Tu t'appelles comment ? Pourquoi tu es venu en Indonésie ?
Quel-est ton métier ? Quelle-est ta religion ?
Pourquoi voyager en Pelni ? Et surtout, pourquoi la Papouasie ?
Il commence à y avoir un bon petit groupe autour de nous, ça me rassure.
L'ambiance rigolarde bonne enfant & les questions en retour en moins.
Le passeport passe de mains en mains, chacun y va de son grain de sel.
Les talkies-walkies me font brutalement prendre conscience
du nombre ahurissant de flics en civil dans la foule.
Le petit groupe de badauds est en fait une escouade de poulets.

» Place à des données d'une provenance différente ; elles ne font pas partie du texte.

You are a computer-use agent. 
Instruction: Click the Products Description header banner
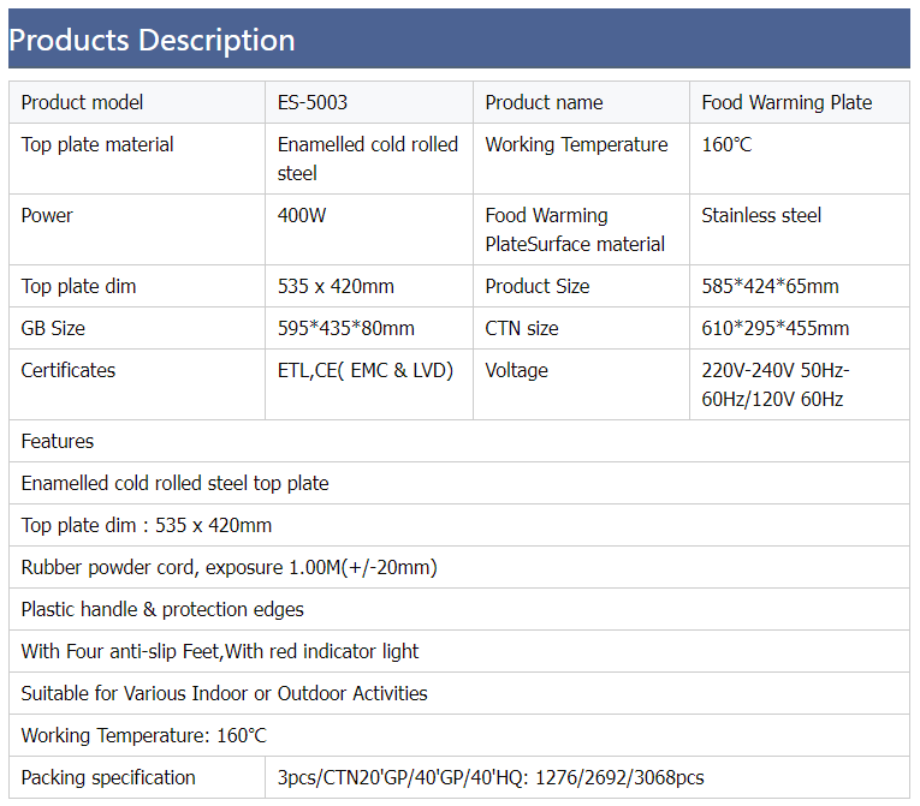459,40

Je range l'appareil discrètement, pas folle la guêpe.
Y'en a un qui hurle, il me sort un grand discours auquel
je ne comprend rien (enfin si, je comprends "kamera").
À force de répéter les conversations quotidiennes,
ils ont cru que je parlais indonésien.
Je commence à me défendre, je baragouine comme je peux
tu vas pas m'embarquer comme ça, je suis attendu à Merauke...
Il gobe. Mais il veut quand même voir l'appareil. Tiens.
Il fait lui aussi le tour de ce charmant comité d'accueil.
Forcément exotique dans ce monde de smartphones,
je leur explique qu'il fonctionne avec des pellicules, qu'il est cassé.
Cette fois, il gobe pas. Il s'énerve, & moi je cogite à toute vitesse.
Hors de question de lui laisser un de mes films.
J'essaye de gagner du temps, je finis le film derrière le cache
& rembobine tout doucement.
Ça parlemente dans tous les sens, je ne peux
ni comprendre toutes les questions posées,
ni leur répondre à tous,
ils ont poussé mon indonésien dans ses retranchements.
Les talkies-walkies chauffent,
je comprends simplement qu'il s'agit des numéros.
Je réalise que j'ai un film vierge dans la poche.
Nouveau tour de l'appareil, aucun ne trouve comment l'ouvrir.
Dans ma poche, le film est déballé.
Je leur explique que je vais leur donner le film,
que j'ai besoin de l'appareil.
Finalement, leur nombre joue en ma faveur,
Personne n'est vraiment en mesure de vérifier précisément
ce que je fais, à moins de virer tous ses collègues autour.
J'arrive à leur donner le film vierge.
Le bon est toujours dans l'appareil.
C'était facile en fait.
J'ai chaud, les baksos sont froids.
Ouf, Oma a un thermos.
Finalement, le bateau repart,
sous l'ombre du Puncak Jaya (4884),
avec sa cicatrice béante.
C'était ma première expérience coloniale.
J'aurais tant aimé que ce soit la dernière.